Having a child diagnosed with celiac disease (CD) will send a parent down the gluten-free aisle and in search of a specialized dietitian to help eliminate gut-damaging gluten from their child’s diet. But for children who don’t have a medical necessity to cut gluten from their diet, a commentary published in the Journal of Pediatrics reveals the possible unintentional consequences of self-prescribing a child to go on a gluten-free diet without a doctor or dietitian’s advice.

“The gluten-free diet is a critical medical treatment for the millions of individuals worldwide with celiac disease,” wrote the report’s author Dr. Norelle R. Reilly, director of Pediatric Celiac Disease at New York-Presbyterian/Columbia University Medical Center. “According to market research, consumers without CD purchase the vast bulk of gluten-free products. There is arguably no role for a [gluten-free diet] for children outside of treatment of CD and wheat allergy.”

The gluten-free industry is exploding, with 136 percent growth between 2013 and 2015 alone. But according to a Gallup survey conducted in 2015, “no reason” was the most common answer Americans gave for why they were buying gluten-free products. Reilly worries about what it could mean for children who have been cut off from gluten because of their parents’ misconstrued fear.

Gluten, she says, is overhyped as a dangerous and toxic component in food, and many naively believe by cutting it out, they’re feeding their kids a healthier diet that has the potential to prevent CD. But, according to Reilly, gluten-free packaged foods frequently contain more fat and sugar per serving compared to their gluten-containing competitors.

"Out of concern for their children's health, parents sometimes place their children on a gluten-free diet in the belief that it relieves symptoms, can prevent CD, or is a healthy alternative without prior testing for CD or consultation with a dietitian,” Reilly said.
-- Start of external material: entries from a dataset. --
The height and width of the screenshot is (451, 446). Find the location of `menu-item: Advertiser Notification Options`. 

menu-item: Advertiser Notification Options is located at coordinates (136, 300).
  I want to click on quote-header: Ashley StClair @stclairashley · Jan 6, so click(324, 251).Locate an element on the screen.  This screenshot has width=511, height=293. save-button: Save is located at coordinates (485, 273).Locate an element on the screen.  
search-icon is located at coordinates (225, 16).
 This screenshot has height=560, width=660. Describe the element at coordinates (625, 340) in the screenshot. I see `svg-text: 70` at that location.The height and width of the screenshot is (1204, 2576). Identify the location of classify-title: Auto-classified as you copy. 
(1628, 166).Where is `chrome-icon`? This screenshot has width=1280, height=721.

Gluten is a protein found in wheat, rye, and barley that is regularly consumed by the general public with no negative side effects. But for every one in 100 people diagnosed with CD throughout the world, gluten becomes a toxic substance in the body, according to the Celiac Disease Foundation. Their immune system attacks the small intestine, damaging the villi, which are responsible for absorbing nutrients from the food being digested.

According to Reilly, one of the widely misconceived notions about the gluten-free diet is that it’s a healthy lifestyle choice bereft of drawbacks. When in reality, experts don’t know enough about how gluten affects the body’s metabolism and digestion to know if it does or doesn’t increase fat, calorie intake, or contribute to nutritional deficiencies. The Children’s Digestive Health and Nutrition Foundation agrees: Just because the food product is gluten-free doesn’t mean that it is a healthy alternative to foods that contain gluten, it says.

“Parents should be counseled as to the possible financial, social, and nutritional consequences of unnecessary implementation of a gluten-free diet." Reilly concluded. “Health care providers may not be able to end the [gluten-free diet] fad, but can certainly begin to play a larger role in educating parents and preventing nutritional deficiencies in those choosing to stay-gluten free.”